Jakiś czas temu pisaliśmy o śmierci obywatelki Bułgarii poszukującej pracy w rolnictwie. Została ona znaleziona ranna na kartoflanym polu i podejrzewano że stała się ofiarą rolniczych maszyn. Podejrzenia śledczych o tym, że przyczyną śmierci były obrażenia po ataku psów okazały się słuszne.
Sąd w Pafos wydał wniosek o ponowne aresztowanie 27. latka oraz jego ojca.
Na wniosek adwokata obaj zostali wypuszczeni. Przynajmniej na czas ogłoszenia wyników drugiej sekcji zwłok…

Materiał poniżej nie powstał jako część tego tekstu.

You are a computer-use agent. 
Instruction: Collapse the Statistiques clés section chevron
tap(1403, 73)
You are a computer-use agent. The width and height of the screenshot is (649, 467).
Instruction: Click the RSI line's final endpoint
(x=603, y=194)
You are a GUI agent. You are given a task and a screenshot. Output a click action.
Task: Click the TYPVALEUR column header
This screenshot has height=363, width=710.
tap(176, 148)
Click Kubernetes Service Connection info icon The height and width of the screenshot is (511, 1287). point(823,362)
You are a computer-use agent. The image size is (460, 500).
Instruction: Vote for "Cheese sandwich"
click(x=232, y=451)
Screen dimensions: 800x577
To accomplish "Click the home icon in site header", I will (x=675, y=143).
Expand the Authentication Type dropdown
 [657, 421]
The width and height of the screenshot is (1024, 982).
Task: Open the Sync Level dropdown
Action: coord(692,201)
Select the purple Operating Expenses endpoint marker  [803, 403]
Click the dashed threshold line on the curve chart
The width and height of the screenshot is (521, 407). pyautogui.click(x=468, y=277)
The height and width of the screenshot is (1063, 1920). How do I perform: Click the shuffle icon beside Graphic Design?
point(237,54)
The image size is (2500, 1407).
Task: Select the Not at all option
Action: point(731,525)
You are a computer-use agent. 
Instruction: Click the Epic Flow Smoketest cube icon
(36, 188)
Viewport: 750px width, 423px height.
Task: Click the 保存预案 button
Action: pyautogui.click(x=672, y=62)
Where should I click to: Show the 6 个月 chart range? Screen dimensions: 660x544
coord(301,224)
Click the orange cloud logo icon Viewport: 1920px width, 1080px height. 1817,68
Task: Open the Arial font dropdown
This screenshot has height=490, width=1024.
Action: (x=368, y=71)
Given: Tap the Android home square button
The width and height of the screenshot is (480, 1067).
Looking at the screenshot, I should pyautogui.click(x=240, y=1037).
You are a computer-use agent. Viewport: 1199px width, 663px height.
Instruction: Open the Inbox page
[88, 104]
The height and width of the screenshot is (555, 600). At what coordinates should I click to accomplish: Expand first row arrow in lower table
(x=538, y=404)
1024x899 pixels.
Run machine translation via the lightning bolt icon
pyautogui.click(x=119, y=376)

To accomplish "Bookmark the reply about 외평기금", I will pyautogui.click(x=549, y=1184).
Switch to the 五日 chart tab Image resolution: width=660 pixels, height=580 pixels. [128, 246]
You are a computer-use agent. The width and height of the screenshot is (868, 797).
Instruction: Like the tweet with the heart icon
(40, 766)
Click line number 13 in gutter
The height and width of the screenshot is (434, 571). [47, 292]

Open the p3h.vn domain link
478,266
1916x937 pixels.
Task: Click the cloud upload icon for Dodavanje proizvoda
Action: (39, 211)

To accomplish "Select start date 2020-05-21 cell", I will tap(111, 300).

Chyba się jednak nie wywiną. Pięć piesków wspomnianych mężczyzn, a pieski to rottweilery, biegało sobie wolno po okolicy. W pomieszczeniach gdzie znajdują się psy znaleziono DNA zmarłej kobiety. Dwóch psów brakuje. Prawdopodobnie zostały zabite i zakopane.
Zaginęła również broń myśliwska należąca do ojca oskarżonego. Tym samym ojciec stał się współoskarżonym. Policja śledzi połączenia telefoniczne mężczyzn „po ataku”.
14 marca odbędzie się druga sekcja zwłok Bułgarki w asyście patologa z Grecji.